[[ Record extracts, beginning ]]
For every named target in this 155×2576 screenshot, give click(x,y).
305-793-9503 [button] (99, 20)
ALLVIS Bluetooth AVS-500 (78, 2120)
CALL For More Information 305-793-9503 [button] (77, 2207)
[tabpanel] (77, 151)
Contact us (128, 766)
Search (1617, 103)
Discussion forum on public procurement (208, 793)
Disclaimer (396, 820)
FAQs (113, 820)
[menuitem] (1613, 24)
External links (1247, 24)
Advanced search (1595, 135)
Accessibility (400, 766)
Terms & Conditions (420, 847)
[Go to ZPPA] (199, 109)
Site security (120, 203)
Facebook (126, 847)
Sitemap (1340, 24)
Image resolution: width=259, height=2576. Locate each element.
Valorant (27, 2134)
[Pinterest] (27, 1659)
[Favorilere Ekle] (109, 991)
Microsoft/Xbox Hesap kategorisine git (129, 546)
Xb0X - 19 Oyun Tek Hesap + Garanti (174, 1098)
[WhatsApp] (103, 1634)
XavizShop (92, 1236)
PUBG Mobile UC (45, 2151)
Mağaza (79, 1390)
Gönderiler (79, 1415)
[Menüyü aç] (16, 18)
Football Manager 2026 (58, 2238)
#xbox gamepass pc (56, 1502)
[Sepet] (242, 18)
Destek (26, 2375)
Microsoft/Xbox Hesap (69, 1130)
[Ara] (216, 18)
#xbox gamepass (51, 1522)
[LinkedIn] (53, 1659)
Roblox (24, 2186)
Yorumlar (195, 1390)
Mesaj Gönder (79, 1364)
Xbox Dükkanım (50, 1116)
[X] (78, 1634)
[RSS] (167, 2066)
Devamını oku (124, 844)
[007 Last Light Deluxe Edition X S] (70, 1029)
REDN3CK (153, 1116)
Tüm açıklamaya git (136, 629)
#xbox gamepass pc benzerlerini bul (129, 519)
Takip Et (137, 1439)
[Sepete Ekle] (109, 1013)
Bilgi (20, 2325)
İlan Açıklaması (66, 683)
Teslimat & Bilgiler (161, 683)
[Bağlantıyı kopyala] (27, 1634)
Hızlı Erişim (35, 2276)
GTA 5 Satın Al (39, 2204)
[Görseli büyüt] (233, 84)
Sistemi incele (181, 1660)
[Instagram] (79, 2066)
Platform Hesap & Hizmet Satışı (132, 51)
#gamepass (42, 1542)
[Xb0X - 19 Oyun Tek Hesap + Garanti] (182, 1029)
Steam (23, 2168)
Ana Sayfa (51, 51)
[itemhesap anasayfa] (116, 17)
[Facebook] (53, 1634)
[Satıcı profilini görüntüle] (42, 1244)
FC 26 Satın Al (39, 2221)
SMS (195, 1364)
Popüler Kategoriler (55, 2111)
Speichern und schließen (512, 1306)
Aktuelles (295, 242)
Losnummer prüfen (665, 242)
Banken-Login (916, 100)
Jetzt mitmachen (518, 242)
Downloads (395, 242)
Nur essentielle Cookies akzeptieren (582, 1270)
[[ Record extracts, end ]]
_Work to complete_: Beginning at the line that contains "[Satıcı profilini görüntüle] (42, 1244)", reproduce every line down to the last line of the entries above, exactly and only those.

_Problem solution_:
[Satıcı profilini görüntüle] (42, 1244)
FC 26 Satın Al (39, 2221)
SMS (195, 1364)
Popüler Kategoriler (55, 2111)
Speichern und schließen (512, 1306)
Aktuelles (295, 242)
Losnummer prüfen (665, 242)
Banken-Login (916, 100)
Jetzt mitmachen (518, 242)
Downloads (395, 242)
Nur essentielle Cookies akzeptieren (582, 1270)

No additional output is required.